Being physically active plays a decisive role in staying fit as a senior. No matter if you choose to go the gym or work out in the comfort of your own home: With the right workout equipment and exercise machines, it is easy to exercise and to do something for your health. But by no means all home gym equipment is also suitable for seniors.
In this article we will therefore take a look at the best exercise machines for seniors and see what exactly you should look out for. Have fun! 😉
How Should an Exercise Machine for Seniors Look Like?
First of all, we have to ask ourselves what an exercise machine for seniors should incorporate. Basically, the answer is simple and self-explanatory: It should take the specific needs of seniors into account. What exactly do I mean by this? Let’s have a look.
Low Impact Workout
Well, for example, an exercise machine for seniors should be low-impact and easy on the joints. Even though everyone should pay attention to this point, it is especially important for seniors.
With increasing age, our joints can no longer withstand such high loads, so it is important that we train as gently as possible.
For example, on a treadmill – probably the most popular exercise machine – it is the case that with each step, about 3-4 times our own body weight is put on our joints. Especially the knee joint, which is already put under a lot of stress because of its anatomy, has to withstand high pressure.
Therefore, for seniors it would be a better idea to choose exercise equipment that does not generate these impact forces and does not put a lot of stress on our joints.
Natural Motion Pattern
Additionally, exercise machines for seniors should be based on our natural motion pattern. Our body has certain patterns that it prefers to choose in order to move around. Each joint has a certain range of motion.
An exercise machine for seniors should be designed to operate within these ranges of motion and thus provide the most natural and healthy workout possible.
Security and safety are two very important factors as well. Since falling and stumbling becomes more problematic with increasing age, it is of course advisable to choose exercise equipment with age-appropriate safety precautions.
Depending on the exercise machine, this could be an automatic emergency stop system or handles that you can hold on to during the workout.
Why It Is Perfect for Seniors
The elliptical really is the perfect exercise machine for seniors, because it fulfills all of the aspects I mentioned in the previous paragraph.
If the treadmill is the indoor version of running, the elliptical is the equivalent to walking. The big advantage of this is that unlike the treadmill, the elliptical does not produce impact forces.

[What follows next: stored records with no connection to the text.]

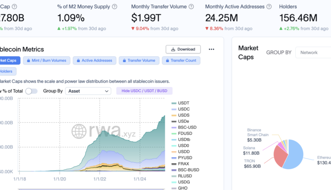This screenshot has width=331, height=190.
Task: Hide the PYUSD series in legend
Action: (x=184, y=158)
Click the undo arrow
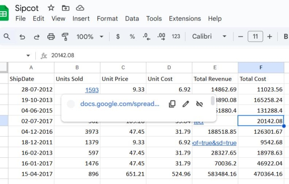289x184 pixels. 22,36
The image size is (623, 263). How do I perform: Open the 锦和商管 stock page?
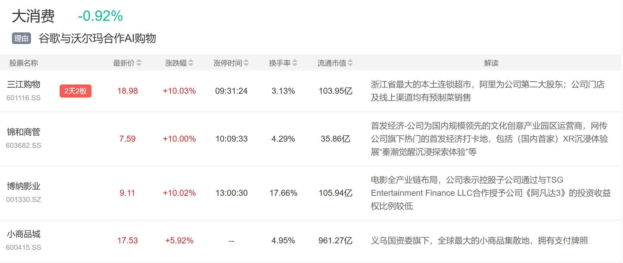coord(24,132)
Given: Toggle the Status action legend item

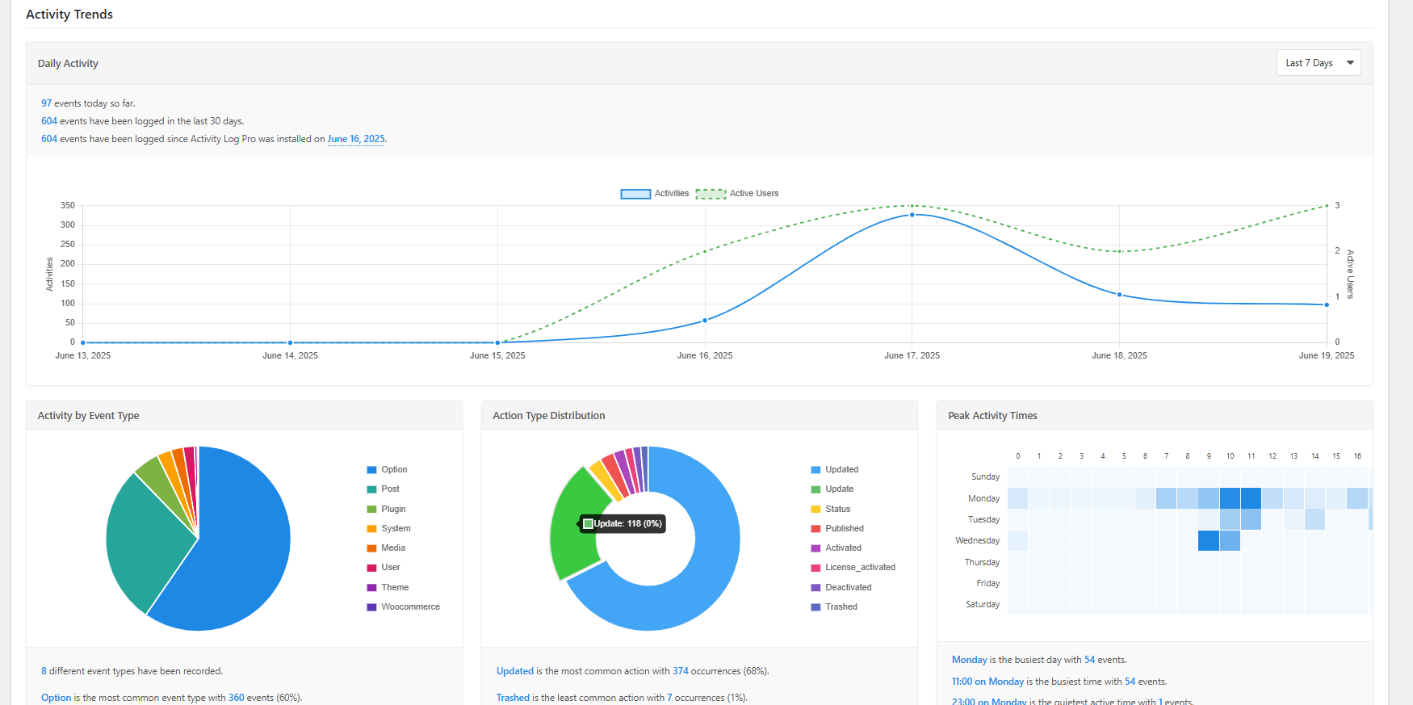Looking at the screenshot, I should tap(837, 510).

The feet are in constant contact with the pedals so that the training is very easy on the joints and perfectly suitable for seniors! Furthermore, the motion pattern on the elliptical is considered to be very natural and healthy! Additionally, our hands are in constant contact with the handles, so that the workout is also considered to be very safe. There’s really not much to be desired. 😉
This is What You Have to Pay Attention to
In order to make the workout on the elliptical as natural as possible, it is advisable to pay attention to a few aspects.

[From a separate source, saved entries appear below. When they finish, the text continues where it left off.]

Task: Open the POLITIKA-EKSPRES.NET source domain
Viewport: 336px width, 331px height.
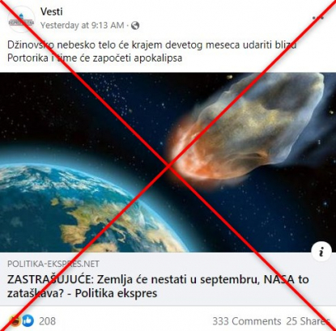Action: (x=53, y=264)
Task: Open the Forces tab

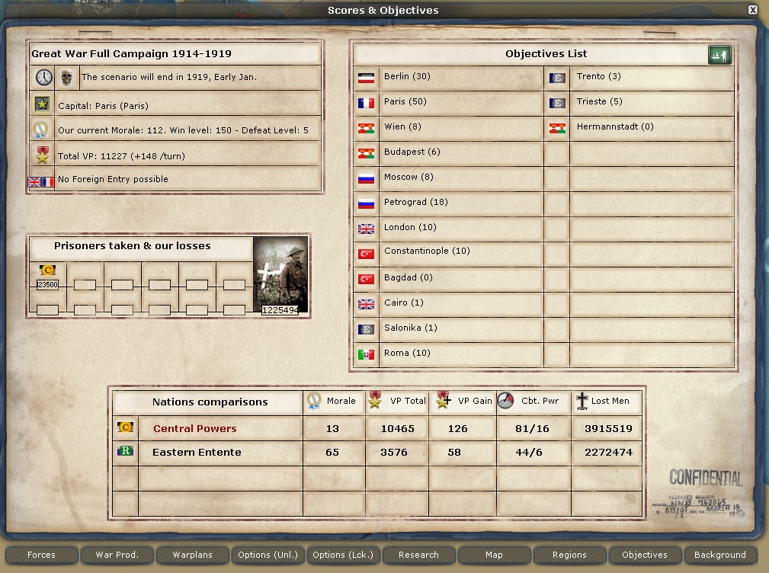Action: click(41, 555)
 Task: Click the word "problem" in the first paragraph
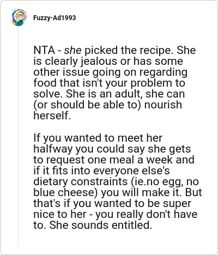click(152, 83)
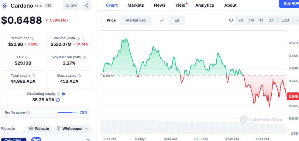Click Circulating supply info icon
The image size is (299, 141).
pos(59,94)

#1: Stride Length and Pedal Distance
As already mentioned, the motion sequence on the elliptical is similar to walking. The movement of our feet follows an elliptical path.
In order for this sequence to be as close to our natural motion pattern as possible, it is best to choose a long stride length and a short horizontal distance between the pedals. If you adjust the elliptical in this way, the workout is very easy on the joints and you will prevent an overload of the knee and hip joints.

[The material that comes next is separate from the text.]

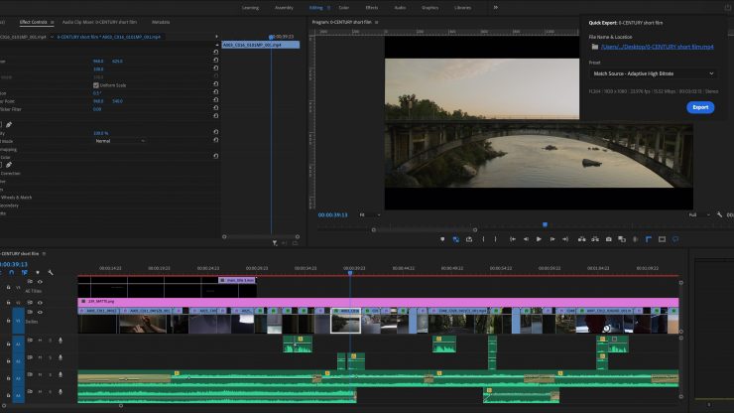Click the Go to In point button
This screenshot has height=413, width=734.
511,239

The stride length should be at least 18 inches, and the distance between the left and right pedal should not exceed 8 inches.
#2: The Flywheel Weight
The flywheel weight also plays a decisive role. Since we move on an elliptical path on the elliptical, the loads vary in the range of motion. After all, it is easier to push the pedal down than to push it up again from below.
And this is where the flywheel weight comes into play! This basically stores the swing energy we generate and returns it to us at the points where we would have to apply more force. In this way, the loads are distributed evenly over the entire movement and the elliptical will just feel smoother.
A high flywheel weight will make the workout more gentle, healthier and better suited for seniors. An elliptical for seniors should have a flywheel weight of at least 30 lbs.
#3: The Posture
In the end, as with all exercise machines, it all comes down to your own posture. Slouching and other types of bad posture should be avoided at all costs. Reading a book on an elliptical might also be a bad idea, because you should try to look forward and keep a straight back, which could be difficult if you’re trying to read.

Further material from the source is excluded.